Upper Endoscopy

What is Upper Endoscopy?

The upper endoscope is a flexible fiberoptic tube that allows the doctor to directly view the upper GI tract which includes the esophagus (the “food pipe”), the stomach itself, and the duodenum (the first part of the small intestine). Upper endoscopy allows the doctor to check for any ulcers, inflammation, possible growths, to investigate causes of pain or obstruction, and to look for and possibly treat sources of gastrointestinal bleeding. The procedure is performed under intravenous sedation to keep you comfortable, and generally takes 15-20 minutes to perform. The scope is passed orally and then advanced into the stomach. The endoscope has an operating channel which allows the physician to pass instruments to take biopsies. The lining of the GI tract does not have nerve fibers and you would not have any sensation of samples being taken.

Before the Procedure

You will need to arrive at the Endoscopy Unit on an empty stomach. This would mean no solid food for at least 6 hours, and no clear liquids for at least 3 hours. At the Endoscopy Unit, your medical history will be obtained, and an intravenous line will be started. It would be helpful to bring a list of medications you are taking. You will be meeting the Anesthesia team who will be providing the sedation to keep you as comfortable as possible. You will receive either a local spray or gargle for the back of the throat. They may not taste great, but they will numb the back of the gag reflex so choking or gagging will be controlled. A bite block will be placed in your mouth to protect your teeth.

After the Procedure

You will be taken to the recovery area after the exam is completed. You will be observed by the nursing staff as the sedation wears off, a process that may take 30 to 45 minutes. When you are able to swallow, you may then have something to drink and then eat. You will hear the results of your upper endoscopy. If biopsies have been obtained, the results may take 3 to 5 days.

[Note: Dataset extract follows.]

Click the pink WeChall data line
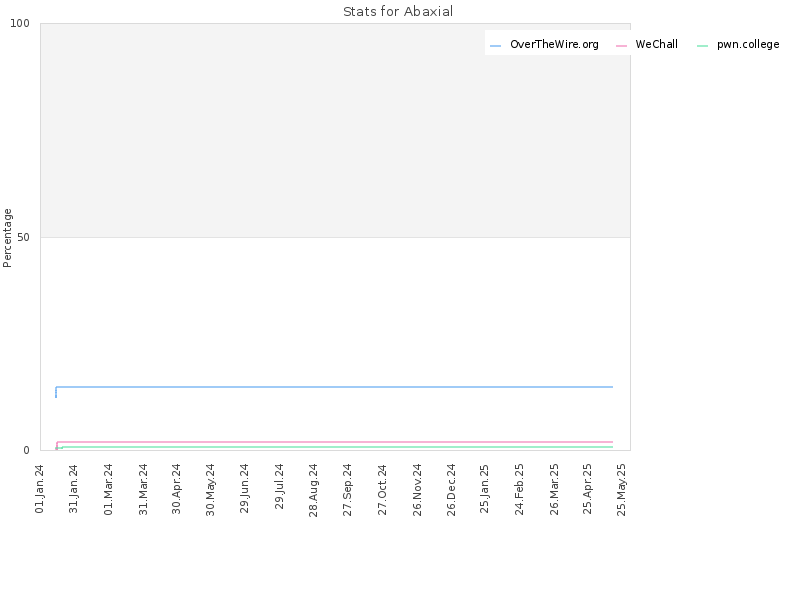The image size is (800, 600). point(334,442)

It is required that you have a friend or relative available to drive you home.

Risks / Complications

You might experience a mild sore throat for a day or two. There might be a sense of bloating which will be relieved by burping or belching. This results from air that is introduced into the stomach so that the doctor can see. A biopsy may cause some bleeding, which is rarely noticed. The major complication of upper endoscopy is perforation of the esophagus or stomach. Such a tear or puncture is very unusual, but may require surgery to repair. Every patient is monitored for their blood pressure, heart rhythm, and oxygen level during the procedure to ensure the safety of the sedation.